New Hampshire's hospital specific report for FY 1998 did not include New Hampshire Hospital, a psychiatric facility that received an IMD DSH payment of $25 million. We added this hospital to our data set to make the state's total DSH payments match what was reported on the HCFA-64.
The state reported $1.058 billion in DSH payments on Form HCFA-64, but included only $876 million in total payments on its hospital specific report. The total IMD DSH payments claimed on both reports were identical, so we added a dummy acute care DSH payment of $182 million to make up the difference.
New York did not submit a hospital specific report to HCFA for FY 1998. We started with the distribution of payments to specific hospitals from the state's FY 1999 report, then adjusted the payments to all the hospitals so that total DSH payments equaled the FY 1998 amount (statewide).
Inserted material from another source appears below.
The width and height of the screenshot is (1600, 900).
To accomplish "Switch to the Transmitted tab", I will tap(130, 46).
Payments to acute care facilities were multiplied by 0.9043; payments to IMD facilities were multiplied by 1.0237 (The 1999 report included only the federal share).
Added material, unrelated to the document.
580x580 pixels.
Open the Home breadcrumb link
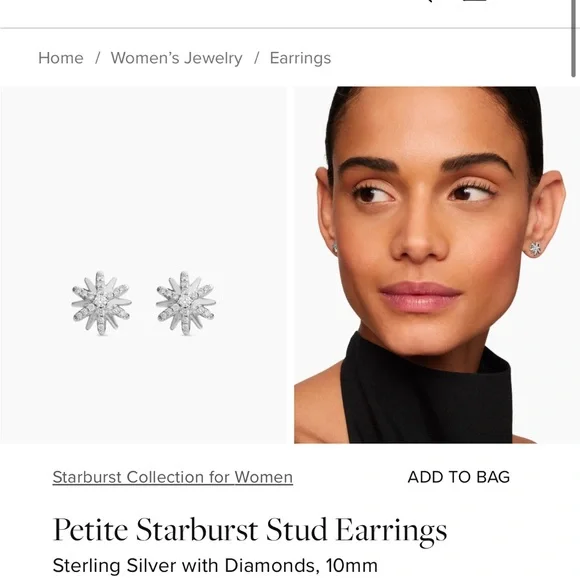[61, 58]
The hospital specific report submitted by Pennsylvania for FY 1998 included only $41 million in total DSH payments, while the state claimed $546 million in total DSH payments on Form HCFA-64. We replaced the hospital specific data with separate dummy values that match the total acute care DSH payments ($216 million) and total IMD DSH payments ($330 million) reported on the HCFA-64.
South Carolina did not submit a hospital specific report to HCFA for FY 1998. We started with payments to specific hospitals from the state's FY 1999 report, then adjusted the payments to all the hospitals so that total DSH payments equaled the FY 1998 amount (statewide). Payments to acute care facilities were multiplied by 1.0285; payments to IMD facilities were multiplied by 1.0162.
Wyoming reported only the federal share of total payments to its DSH hospitals in its hospital specific report. The state's FMAP is 63.02%, so we multiplied the reported payments by 1.5868 (=1.0/0.6302) to get the combined federal and state total payments of $106,315.
1. Unlike the cost report, the CMI and discharges are adjusted for short-stay transfer cases.
2. The DSH patient percentage is based on the percentage of Medicare patients who are entitled to SSI and the percentage of all patients who are eligible for Medicaid (and not Medicare). The SSI percentage is based on FY1998 claims. The Medicaid percentage is from the most recently settled cost report.
3. During FY1998 and FY1999, certain hospitals qualified for a higher update than other hospitals ("temporary relief" hospitals). To qualify, the hospital could not receive DSH or IME payments and needed to be located in a state where such hospitals had a Medicare negative operating margin in FY1995. The provision provided eligible hospitals with negative operating margins with a .5 percent higher update in FY1998 and .3 percent higher update in FY1999.